■ Texte à lire ■
┌────────

Comme Harry Potter à Poudlard, à l’école de l’Invisible !
Pour répondre à cette question, il
aurait pu suffire de relire le numéro 59 de la nouvelle Ratio Fundamentalis
enrichie des références citées en note. Elle reconnait dorénavant la
propédeutique comme une « étape
indispensable de la formation ». Mais cette reconnaissance officielle
de la nécessité des propédeutiques ou années de fondation spirituelle n’est pas née
de nulle part. Permettez-moi d’abord un très rapide historique.
Déjà le Concile Vatican II dans Optatam
totius au n°12 écrivait : « Pour fonder de manière
plus solide la formation spirituelle et pour que les séminaristes puissent
ratifier leur vocation pour une option mûrement délibérée, il appartiendra aux
évêques d’instituer, pendant une durée convenable, un entraînement spirituel
plus poussé. » 28 octobre 1965.
Puis en 1980, une circulaire de la Congrégation pour
l’Education Catholique évoquait cette suggestion. « L’expérience montre qu’une période de préparation au
Séminaire, consacrée exclusivement à la formation spirituelle, non seulement
n’est pas superflue, mais peut apporter des résultats étonnants ». A
la suite de quoi de nombreuses expériences de propédeutiques apparurent dans
plusieurs continents : Europe, Amérique, Asie et Afrique. A Paris, c’est
en 1984, sous l‘impulsion du Cardinal Lustiger, qu’est fondée la Maison Saint
Augustin (soit il y a 33 ans).
Le Saint Pape Jean Paul II, à la suite
des Pères Synodaux de 1990, dans PDV n° 62 – 25 mars 1992, fait à nouveau une
recommandation pour une période de
préparation humaine, chrétienne, intellectuelle et spirituelle pour les
candidats au grand séminaire sans en préciser vraiment les contours. Ainsi,
au Séminaire de Rennes, des éléments de propédeutique ont pu être intégrés dans
les années 1990 (expériment de pauvreté en première année et 30 jours de St
Ignace en 2é année).
42 ans après la première impulsion du
Concile Vatican II, en 2007, nous posions ici la pierre de fondation de la
Maison Charles de Foucauld pour nos diocèses de la Province de Rennes, associés
dès le début avec ceux de la Basse-Normandie, à la demande des Services des
Vocations.

└────────

■ Consignes ■
1. Recopiez, s'il vous plaît, le passage du texte sur la propédeutique qui commence aux mots « Comme Harry Potter » et s'arrête après les mots « très rapide historique. ».
2. Nommez tous les continents où, d'après le texte sur la propédeutique, de nombreuses expériences de propédeutiques sont apparues.

■ Extrait de données ■
┌────────

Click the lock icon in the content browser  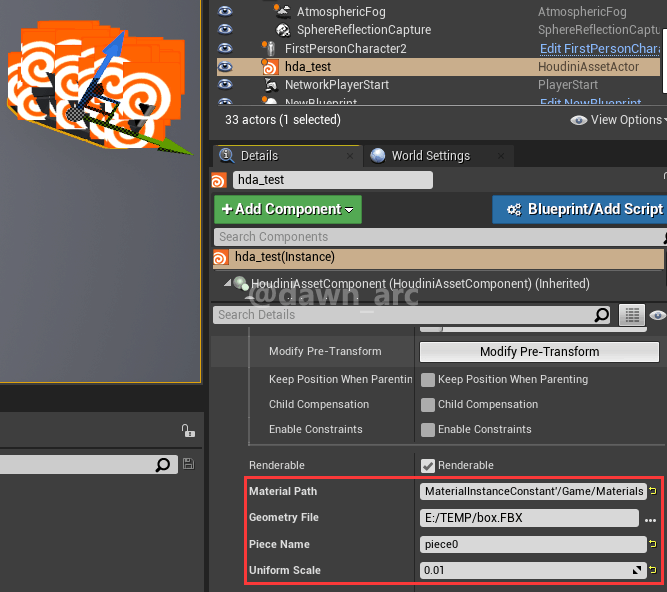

└────────

■ Corrigés ■
1.
Comme Harry Potter à Poudlard, à l’école de l’Invisible !
Pour répondre à cette question, il
aurait pu suffire de relire le numéro 59 de la nouvelle Ratio Fundamentalis
enrichie des références citées en note. Elle reconnait dorénavant la
propédeutique comme une « étape
indispensable de la formation ». Mais cette reconnaissance officielle
de la nécessité des propédeutiques ou années de fondation spirituelle n’est pas née
de nulle part. Permettez-moi d’abord un très rapide historique.

2. Europe, Amérique, Asie et Afrique.